Give the entries again, word for word.
##### DATA TO USE
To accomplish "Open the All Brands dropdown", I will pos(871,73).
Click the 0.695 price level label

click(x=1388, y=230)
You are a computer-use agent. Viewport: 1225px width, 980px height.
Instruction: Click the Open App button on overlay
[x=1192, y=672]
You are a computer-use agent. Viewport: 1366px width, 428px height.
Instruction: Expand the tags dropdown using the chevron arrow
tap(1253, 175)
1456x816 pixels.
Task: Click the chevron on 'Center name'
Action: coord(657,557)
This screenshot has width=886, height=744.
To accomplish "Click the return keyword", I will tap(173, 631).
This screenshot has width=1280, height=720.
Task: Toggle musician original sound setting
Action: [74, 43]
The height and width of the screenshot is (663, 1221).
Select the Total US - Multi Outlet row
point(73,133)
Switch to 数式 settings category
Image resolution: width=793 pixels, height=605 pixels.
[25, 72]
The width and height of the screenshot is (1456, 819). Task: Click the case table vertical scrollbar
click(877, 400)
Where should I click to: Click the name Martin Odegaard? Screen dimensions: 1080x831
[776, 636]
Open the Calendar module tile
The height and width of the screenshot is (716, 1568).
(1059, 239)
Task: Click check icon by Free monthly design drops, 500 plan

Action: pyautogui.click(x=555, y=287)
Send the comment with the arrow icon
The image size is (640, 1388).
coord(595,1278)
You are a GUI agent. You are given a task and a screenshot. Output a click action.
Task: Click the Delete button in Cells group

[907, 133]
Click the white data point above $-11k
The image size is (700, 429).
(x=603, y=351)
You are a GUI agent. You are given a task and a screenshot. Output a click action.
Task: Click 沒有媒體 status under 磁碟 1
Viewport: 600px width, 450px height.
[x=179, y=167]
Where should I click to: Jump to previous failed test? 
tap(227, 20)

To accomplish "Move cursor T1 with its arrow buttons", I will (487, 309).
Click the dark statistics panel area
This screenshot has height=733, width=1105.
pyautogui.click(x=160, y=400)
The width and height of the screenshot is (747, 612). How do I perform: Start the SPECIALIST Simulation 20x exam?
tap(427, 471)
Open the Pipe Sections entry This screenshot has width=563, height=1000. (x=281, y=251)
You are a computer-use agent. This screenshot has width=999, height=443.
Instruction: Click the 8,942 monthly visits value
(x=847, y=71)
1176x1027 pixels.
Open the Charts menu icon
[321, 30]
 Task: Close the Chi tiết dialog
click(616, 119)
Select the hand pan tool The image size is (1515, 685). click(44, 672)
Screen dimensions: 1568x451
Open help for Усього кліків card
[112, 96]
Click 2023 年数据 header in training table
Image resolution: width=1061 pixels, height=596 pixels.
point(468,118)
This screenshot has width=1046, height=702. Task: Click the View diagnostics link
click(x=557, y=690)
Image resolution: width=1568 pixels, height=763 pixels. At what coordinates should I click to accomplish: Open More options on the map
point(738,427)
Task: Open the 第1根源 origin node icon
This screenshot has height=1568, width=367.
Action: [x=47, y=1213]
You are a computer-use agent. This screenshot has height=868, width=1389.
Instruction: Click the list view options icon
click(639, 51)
##########
• SOLVED PROBLEM
To accomplish "Open the All Brands dropdown", I will pos(871,73).
Click the 0.695 price level label

click(x=1388, y=230)
You are a computer-use agent. Viewport: 1225px width, 980px height.
Instruction: Click the Open App button on overlay
[x=1192, y=672]
You are a computer-use agent. Viewport: 1366px width, 428px height.
Instruction: Expand the tags dropdown using the chevron arrow
tap(1253, 175)
1456x816 pixels.
Task: Click the chevron on 'Center name'
Action: coord(657,557)
This screenshot has width=886, height=744.
To accomplish "Click the return keyword", I will tap(173, 631).
This screenshot has width=1280, height=720.
Task: Toggle musician original sound setting
Action: [74, 43]
The height and width of the screenshot is (663, 1221).
Select the Total US - Multi Outlet row
point(73,133)
Switch to 数式 settings category
Image resolution: width=793 pixels, height=605 pixels.
[25, 72]
The width and height of the screenshot is (1456, 819). Task: Click the case table vertical scrollbar
click(877, 400)
Where should I click to: Click the name Martin Odegaard? Screen dimensions: 1080x831
[776, 636]
Open the Calendar module tile
The height and width of the screenshot is (716, 1568).
(1059, 239)
Task: Click check icon by Free monthly design drops, 500 plan

Action: pyautogui.click(x=555, y=287)
Send the comment with the arrow icon
The image size is (640, 1388).
coord(595,1278)
You are a GUI agent. You are given a task and a screenshot. Output a click action.
Task: Click the Delete button in Cells group

[907, 133]
Click the white data point above $-11k
The image size is (700, 429).
(x=603, y=351)
You are a GUI agent. You are given a task and a screenshot. Output a click action.
Task: Click 沒有媒體 status under 磁碟 1
Viewport: 600px width, 450px height.
[x=179, y=167]
Where should I click to: Jump to previous failed test? 
tap(227, 20)

To accomplish "Move cursor T1 with its arrow buttons", I will (487, 309).
Click the dark statistics panel area
This screenshot has height=733, width=1105.
pyautogui.click(x=160, y=400)
The width and height of the screenshot is (747, 612). How do I perform: Start the SPECIALIST Simulation 20x exam?
tap(427, 471)
Open the Pipe Sections entry This screenshot has width=563, height=1000. (x=281, y=251)
You are a computer-use agent. This screenshot has width=999, height=443.
Instruction: Click the 8,942 monthly visits value
(x=847, y=71)
1176x1027 pixels.
Open the Charts menu icon
[321, 30]
 Task: Close the Chi tiết dialog
click(616, 119)
Select the hand pan tool The image size is (1515, 685). click(44, 672)
Screen dimensions: 1568x451
Open help for Усього кліків card
[112, 96]
Click 2023 年数据 header in training table
Image resolution: width=1061 pixels, height=596 pixels.
point(468,118)
This screenshot has width=1046, height=702. Task: Click the View diagnostics link
click(x=557, y=690)
Image resolution: width=1568 pixels, height=763 pixels. At what coordinates should I click to accomplish: Open More options on the map
point(738,427)
Task: Open the 第1根源 origin node icon
This screenshot has height=1568, width=367.
Action: [x=47, y=1213]
You are a computer-use agent. This screenshot has height=868, width=1389.
Instruction: Click the list view options icon
click(639, 51)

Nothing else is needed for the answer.